In Baskin v. Industrial Accident Commission, 89 Cal.App.2d 632, 201 P.2d 549, the District Court of Appeal denied plaintiff's demand for compensation under State law, holding that the matter was exclusively within Federal jurisdiction. Plaintiff was a materialman whose work was performed almost entirely on shore or on ships under construction. A crane on the wharf moved materials from place to place on the S. S. William Moultrie, which was undergoing repairs on one of its holds. The crane's boom could not reach the planks already on board, to move them from one hold to another, and it became necessary to send men aboard to do so. Despite standing instructions that Baskin should not be sent aboard ships under repair, he was ordered onto the Moultrie to help and while there fell down a hold and was seriously and permanently injured. The United States Supreme Court vacated the judgment of the District Court of Appeal, stating that Moores's Case, supra, was not available to the District Court of Appeal at the time of its consideration of the cause. 338 U.S. 854, 70 S.Ct. 99, 94 L.Ed. 523.

In the case of Beadle v. Massachusetts Bonding & Insurance Company, La.App., 87 So.2d 339, Beadle, a seaman, was operating his personal motor boat on an errand for his employer at the time of his death. In sustaining the widow's action under the Louisiana Workmen's Compensation Statute for the death of her husband, the Court of Appeal held that in view of the Davis case, supra, the remedies overlapped and plaintiff had her choice of either the Federal or State forum.
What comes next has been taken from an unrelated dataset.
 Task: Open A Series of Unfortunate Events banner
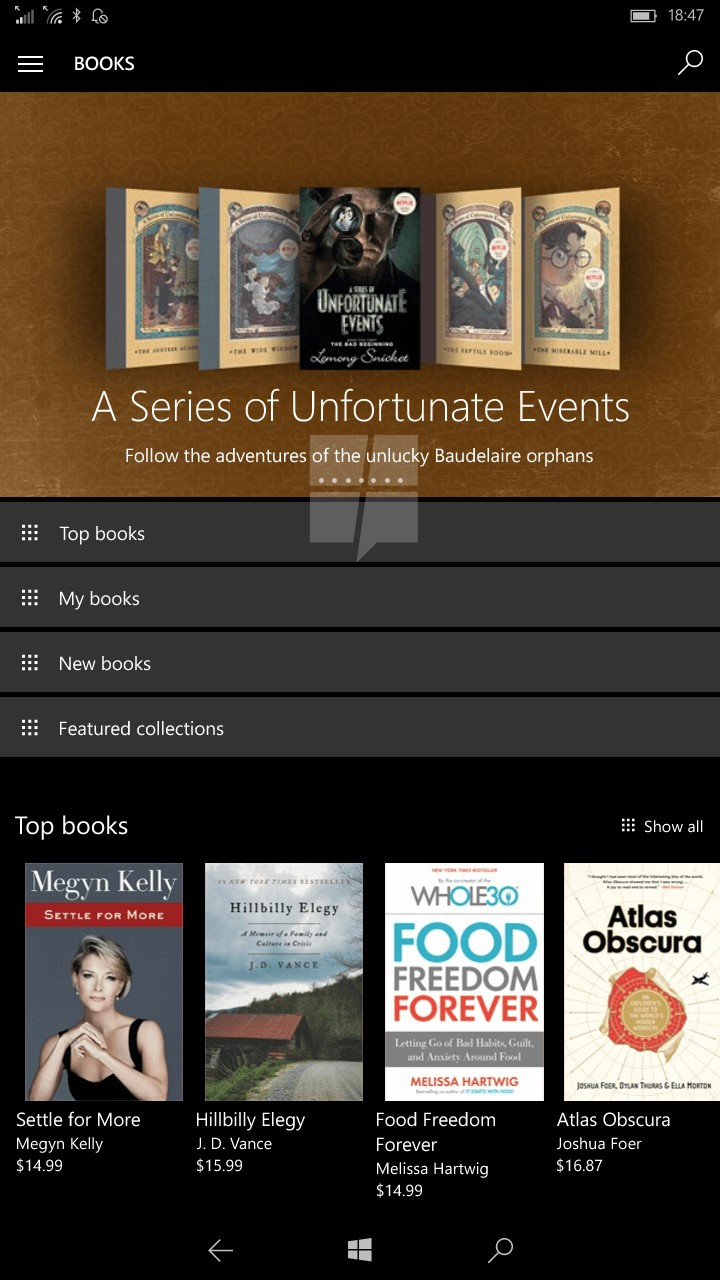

In the instant matter, the case of Richard v. Lake Charles Stevedores, Inc., La.App. 1957, 95 So.2d 830, 833, is the principal authority upon which plaintiffs rely and was the basis of the judgment of the trial court overruling the exception to the jurisdiction ratione materiae filed by Travelers Insurance Company, et al. Therein, the plaintiff Richard was injured in the course of his employment as a "longshoreman," while working in the hold of the S. S. Seagate, which was moored to the dock in the Lake Charles Harbor. The trial court dismissed plaintiff's suit for workmen's compensation on the ground that the Federal Government, with exclusive constitutional jurisdiction over maritime law and maritime injuries, had provided the exclusive remedy for longshoremen by the Federal Longshoremen's and Harbor Workers' Compensation Act; the Court of Appeal, First Circuit, reversed the judgment and remanded the case for further proceedings. The Court of Appeal stated:

"Admitting that at the time of enactment of the Longshoremen's Act, the judicial creation of the Jensen doctrine had created a bar to the remedy Louisiana attempted to provide, and which Congress was willing to afford Louisiana workers in their own courts, it is plain that under the Davis, Moores, and Baskin cases such artificial barrier no longer exists when the employee has elected to pursue his State compensation remedy instead of a federal maritime remedy."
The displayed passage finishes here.